▶ **SELECTED TEXT**:
+--

I’m back this month with another installment from the world of security defenders verses attackers, hackers, lions (ok perhaps not the lions)!
Organisations are continuing to fall to attackers. There’s another spate of news headlines this month with yet another organisation suffering major damage to its reputation.There are two approaches to risk and impact, quantifying the loss or qualifying the loss and it’s hard to do either with something as intangible as loss of reputation. Consequently, this month I thought I would talk about security incident response (IR) and its role in protecting companies from undue harm.
Assume Breach is a tenet of the Microsoft PtH whitepaper and actually has been echoing around the industry for a while now. The Assume Breach mindset doesn’t necessarily mean that the organisation is in fact compromised, but the phrase is intended to urge organisations to take action to check if they have been the focus of an attacker. Further, it is intended to encourage organisations to look at their critical systems and data and the controls implemented to protect them from the viewpoint of the attacker. Many industry defenses are focused around preventative measures, but as no preventative measure can ever be completely successful at protecting against human adversaries, the industry is also focusing on improving detection capabilities.

+--

▶ **EXERCISES TO COMPLETE**:
a. The opening sentence of the text on security incident response names what security defenders are set against. List every one.
b. Continue the text on security incident response and the Assume Breach mindset from its final sentence.

▶ **DATASET CONTENT**:
+--

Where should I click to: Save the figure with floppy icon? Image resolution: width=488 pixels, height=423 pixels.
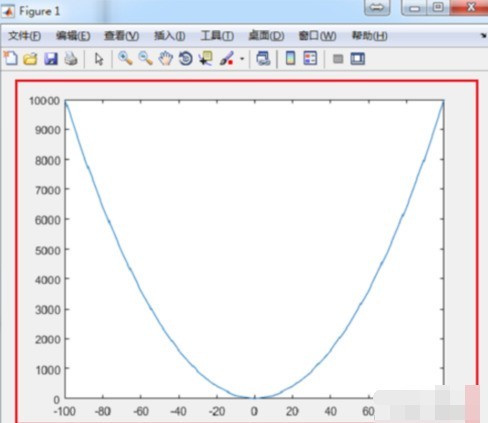click(x=51, y=59)
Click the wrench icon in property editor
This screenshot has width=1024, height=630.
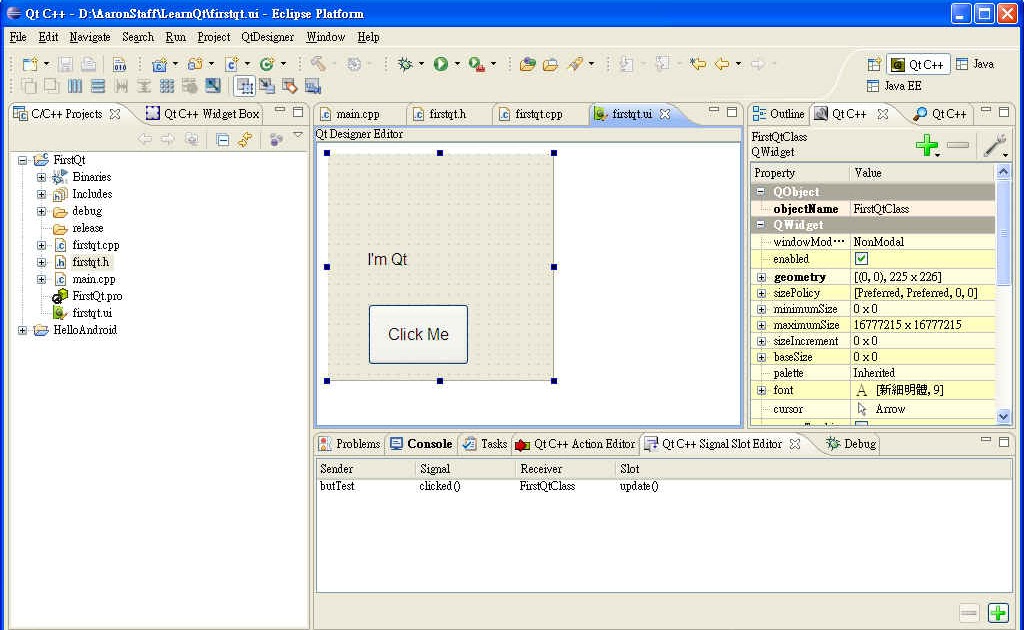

+--

▶ **ANSWERS PER TASK**:
a. attackers, hackers, lions

b.
In the light of recent high impact, high cost and highly visible attacks, and given that we now live in a world of targeted threats focused on specific organisations, success in today’s cyber world is measured by an organisation’s end to end strategy alongside the ability to rapidly detect and appropriately respond. From an experience perspective, personally I do not hold with the view that detection is the new prevention; rather it’s about an organisation’s end-to-end strategy. Of course, without detection there can be no response and in the case of many of the customers we work with the detection capability is startlingly low.
Often times, event logs are overwritten or not removed from machines in real-time, so the trail of evidence is either incomplete or missing in its entirety. This means the incident response team may not be able to find root cause or may miss indicators of compromise that will allow the attacker to persist inside the organisation on remediation. A predefined incident response process and an effective and efficient computer security incident response (CSIRT) team capable of protecting, detecting and responding to security-related incidents in a proactive manner is vital to minimizing loss and destruction to organisational assets and services.
Security incident response is the one of the key components in today’s information technology (IT) security programs when dealing with cybersecurity-related attacks. The industry uses a diverse set of terminology when referring to the various stages of an incident response lifecycle, but Microsoft uses Protect, Detect, Respond as the main phases, with the response phase broken down further as necessary as per the graphic below.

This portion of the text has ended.